- **Exercise objective**
Go to the line below that contains "Given: Select the 副師長 column header". From there to the end of the records, reproduce each line exactly, except the pictures.

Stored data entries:
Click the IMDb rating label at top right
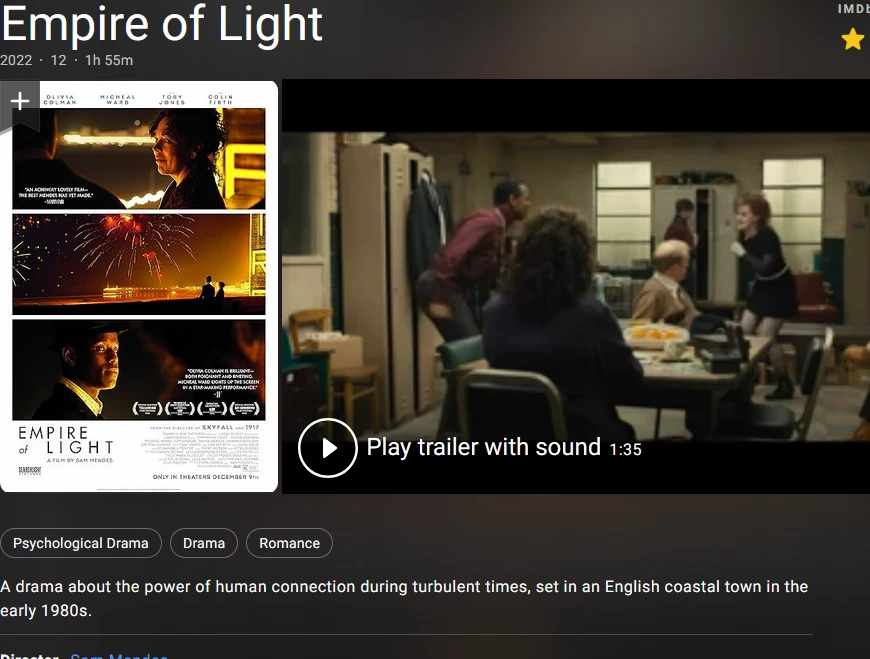The width and height of the screenshot is (870, 659). (853, 8)
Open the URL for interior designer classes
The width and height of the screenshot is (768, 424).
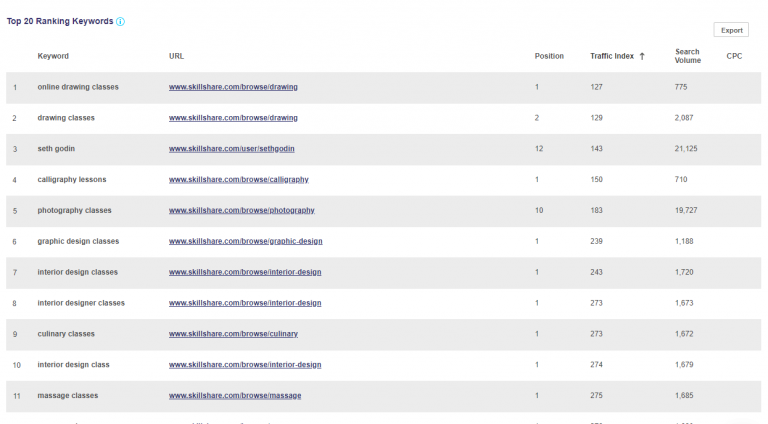click(245, 303)
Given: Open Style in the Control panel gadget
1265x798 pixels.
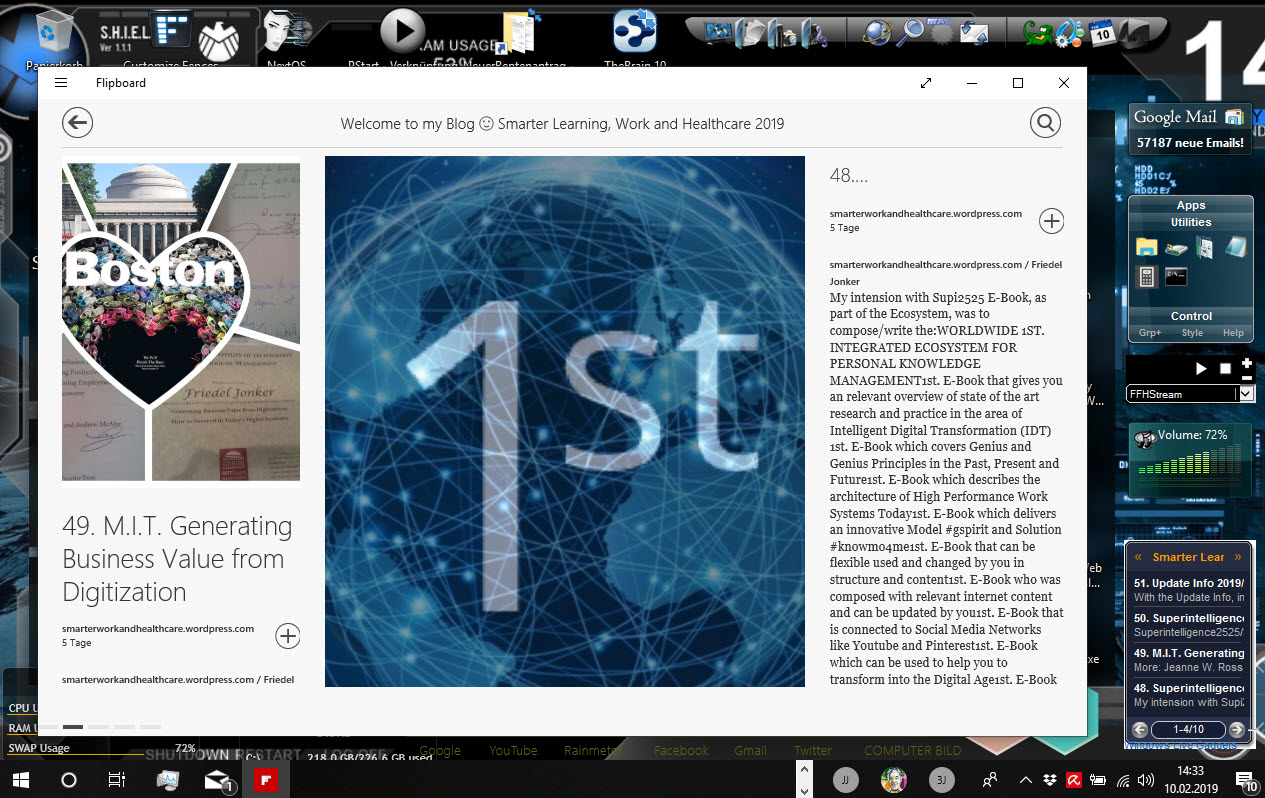Looking at the screenshot, I should [x=1192, y=333].
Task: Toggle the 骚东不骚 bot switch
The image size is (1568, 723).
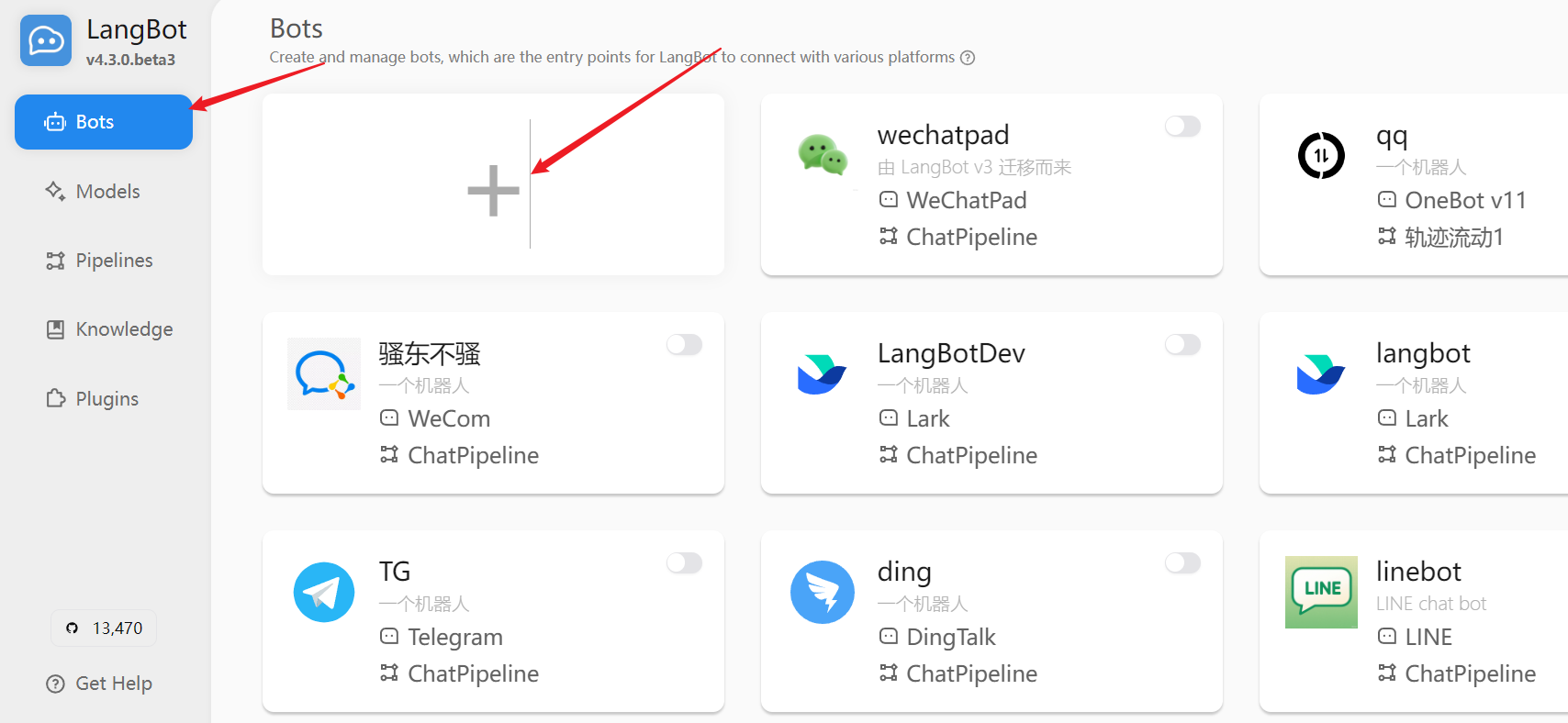Action: pos(684,345)
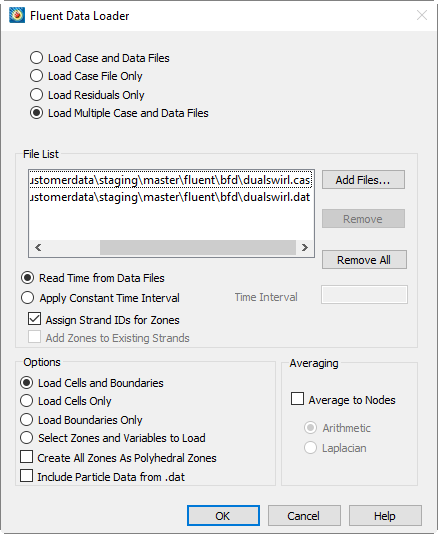Select the dualswirl.cas file entry
Screen dimensions: 438x534
click(170, 179)
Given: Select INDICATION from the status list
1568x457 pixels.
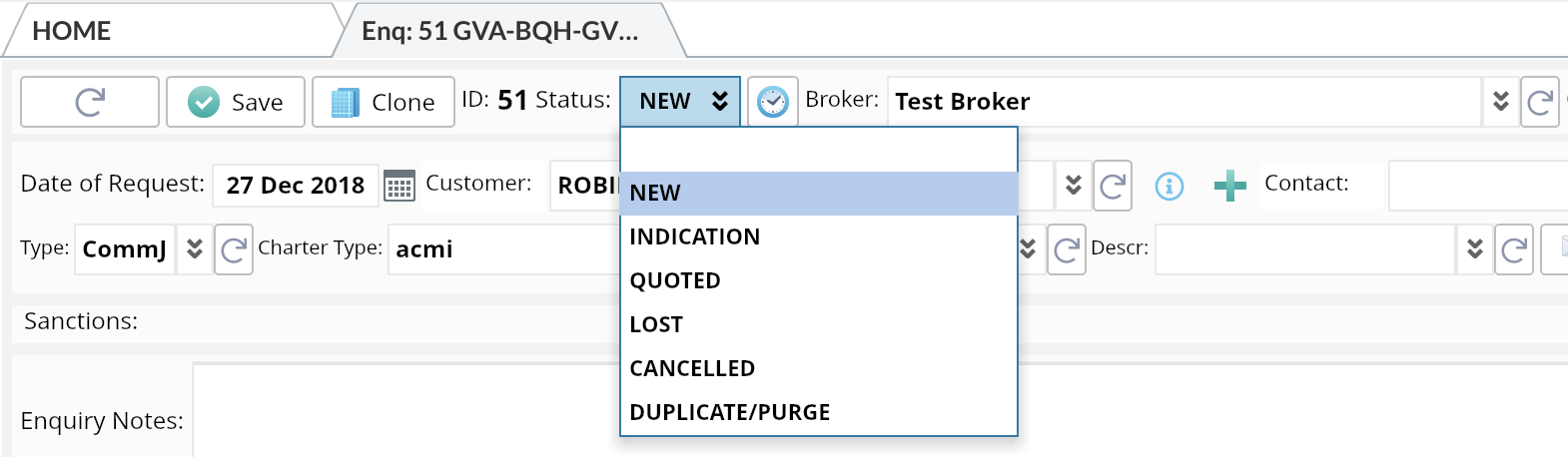Looking at the screenshot, I should coord(695,237).
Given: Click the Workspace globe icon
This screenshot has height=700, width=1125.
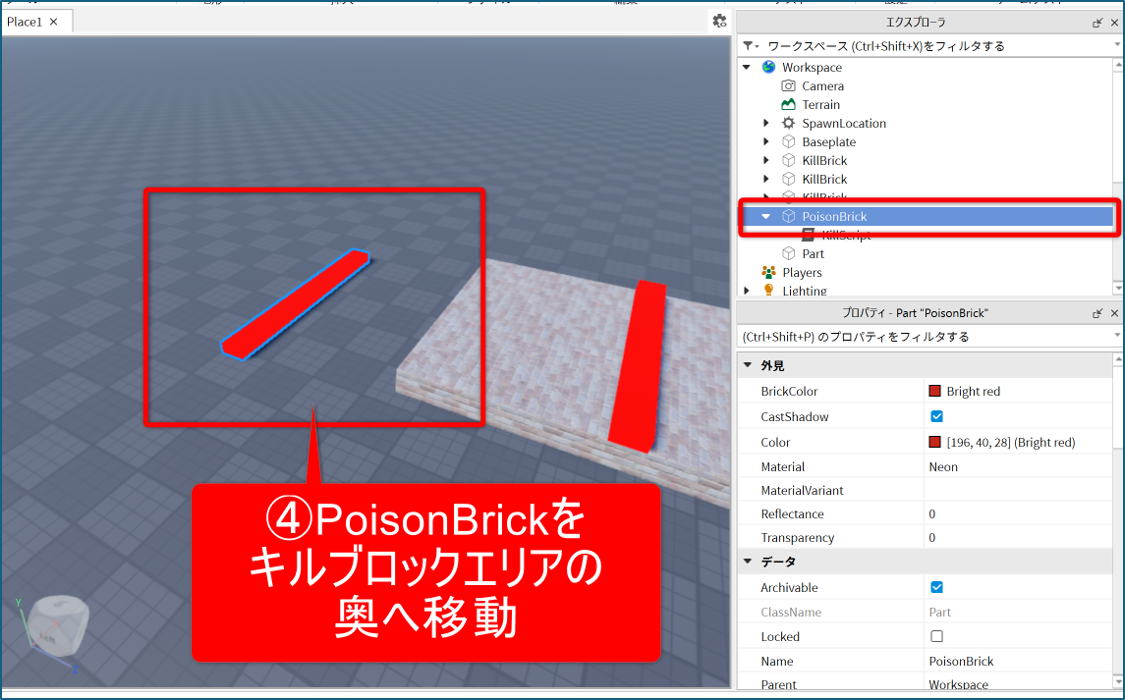Looking at the screenshot, I should point(768,67).
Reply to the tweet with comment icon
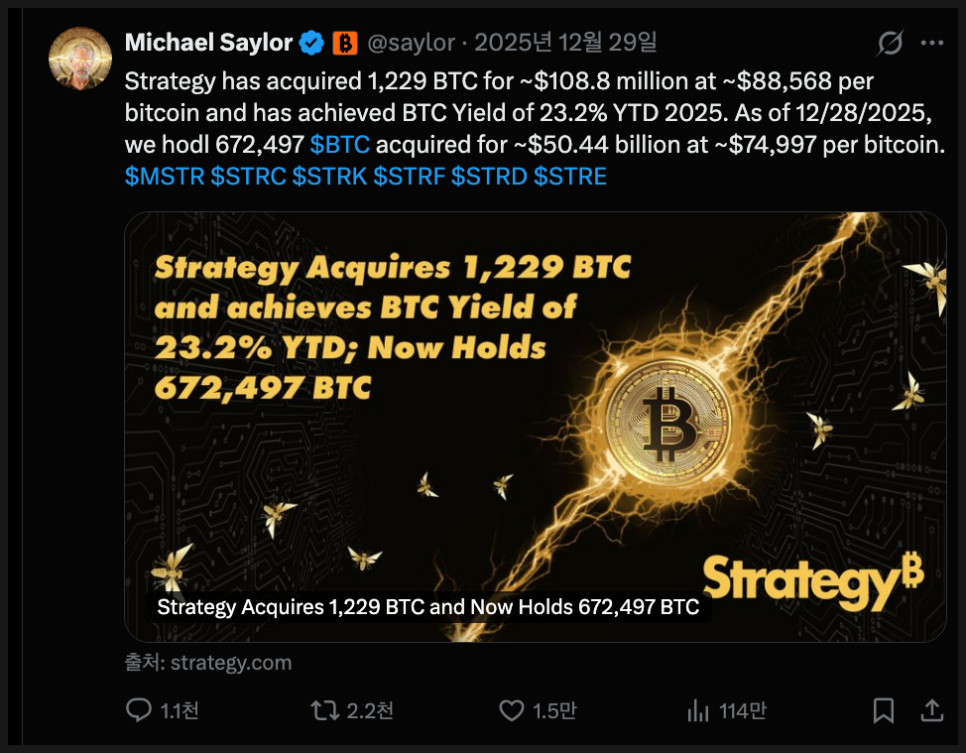Image resolution: width=966 pixels, height=753 pixels. coord(139,710)
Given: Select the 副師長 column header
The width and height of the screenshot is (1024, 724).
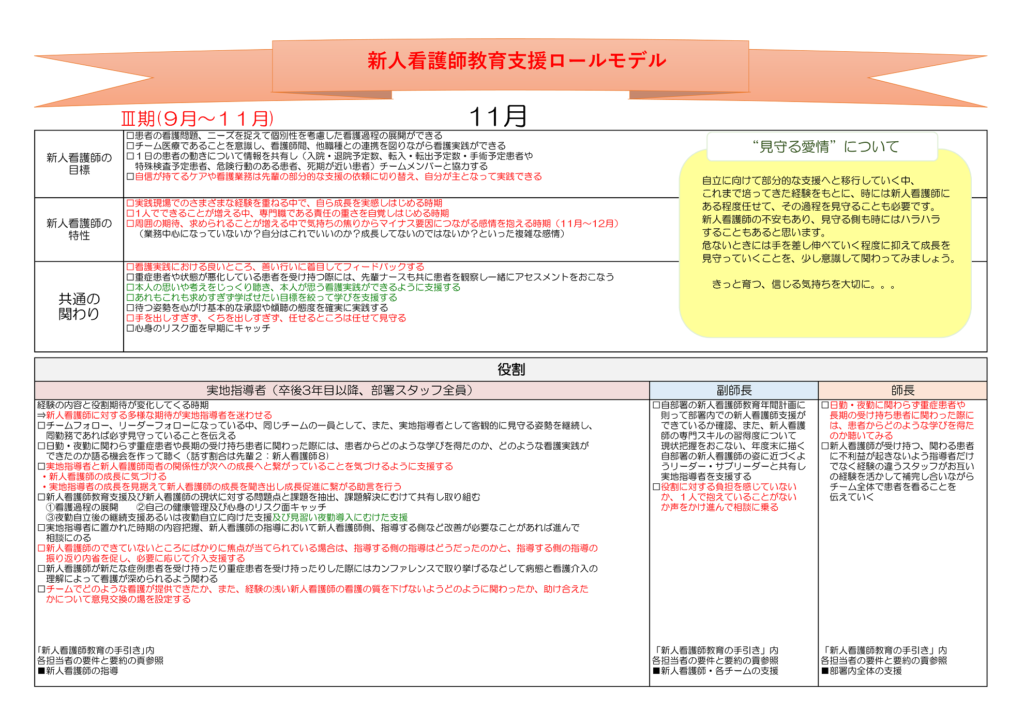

- **Solution**
Given: Select the 副師長 column header
The width and height of the screenshot is (1024, 724).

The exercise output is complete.